Stare at the wall hanging your roommate chose for the kitchen: There is no certainty. There is only adventure. Realize that your life is too full of certainty. Admit that you’re bored with your new position at work. Accept that your closest friends have moved on to new cities, new jobs, new boyfriends, new lives. Commit to leaving this town.
Savor the boozy mixers and opening nights and potluck dinners that have come to define your life. Taste everything like its new, like it’s the last time. Spend a year saying yes to everything. Learn that you do not always need to say yes. But this time, maybe you should.
Love like you know what you’re doing. Fall for the wrong person. Live in that mess until you can’t take it anymore. Pick yourself up and try again. And again, and again. Make up for lost time. Learn what you don’t like. Be surprised by what you do. Kiss a stranger on a crowded dancefloor and enjoy it.

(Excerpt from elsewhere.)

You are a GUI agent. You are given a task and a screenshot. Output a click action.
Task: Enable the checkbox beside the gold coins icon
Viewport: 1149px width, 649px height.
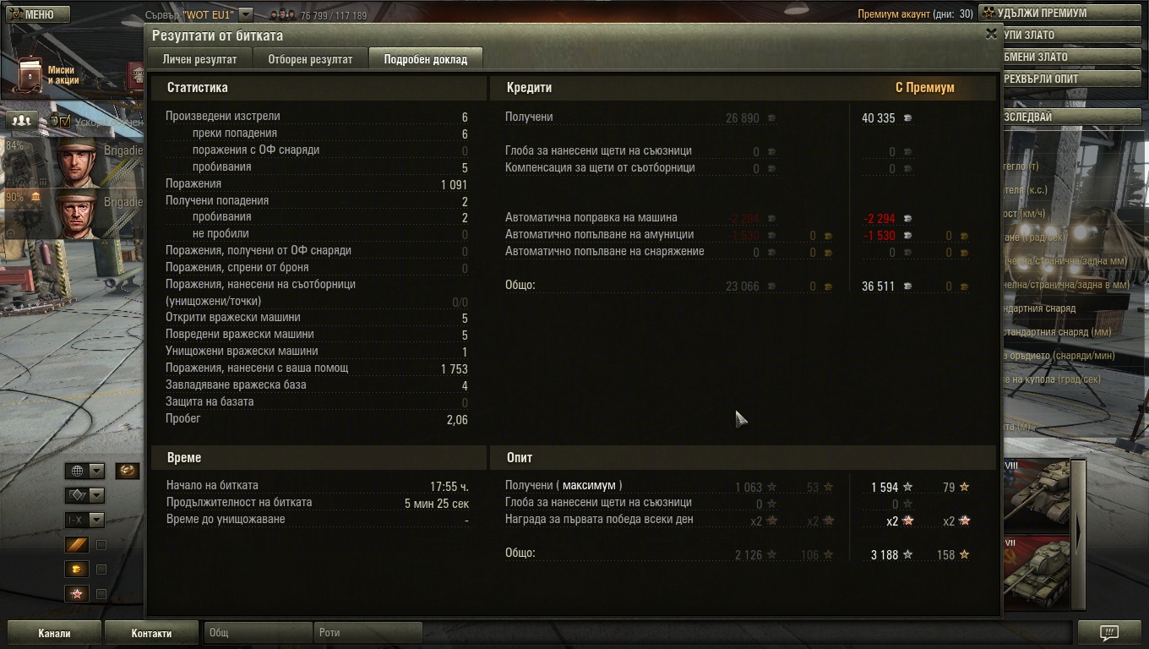pos(101,570)
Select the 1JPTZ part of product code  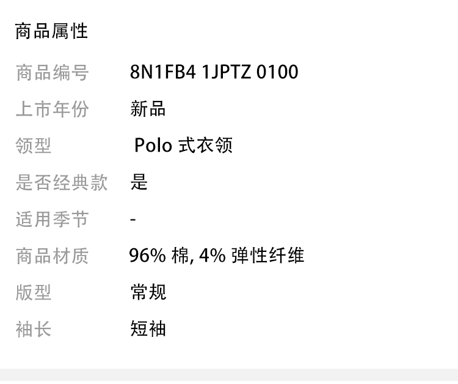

Launch a crowd-sourcing campaign because that’s how your generation knows to fund a big volunteer adventure. See just how generous people can be. See what can happen when you ask for help.
Fight with your family – who think you need direction – over sweet tea and biscuits and gravy. Answer the questions your father wrote out on a paper napkin in the car so he wouldn’t forget to ask them. Know that all of this is done out of love and care and worry. Be thankful for their support in the end. Pass the sweet potato casserole.
Surf on friend’s couches for a month. Return to your old place every few days to repack necessities from larger suitcases that hold what’s left of your possessions. Stop and look at the wall hanging in the kitchen on your way out. Giggle with your friend until you both fall asleep. Watch more television than you should because American Horror Story really is that good. Realize the value of a good futon. Burst with gratitude for these friends, and start to question why you’re leaving.
Get that visa at all costs. Go to the doctor for a chest X-ray. Buy health insurance for the first time (traveler’s edition). Learn how to use money orders. Go to the FBI offices to get fingerprint cards. Take them to the police station for fingerprinting. Send the cards to a place in California that will expedite them through the FBI reporting office and then send you back a letter confirming what you already know: that you do not, in fact, have a criminal record. Think about how dumb this all is. Claim the hysteria.
Schedule dates with your remaining friends and mentors. Eat. Drink. Dance your ass off.
Write a list of the hundreds of people you met during almost six years living in this town. Read the list out loud. Realize what each of them taught you, gave you, shared with you. Be overwhelmed. Cry as needed.
Zip up the suitcases that hold everything you will own for the next six months (maybe longer). Look like a complete dork trying to get situated on the train. Make a whirlwind through New York saying the final goodbyes. Get on that plane. Try to relax the knot in your stomach. Stare out the window as the so-called center of the universe shrinks out of sight. Fly into the openness.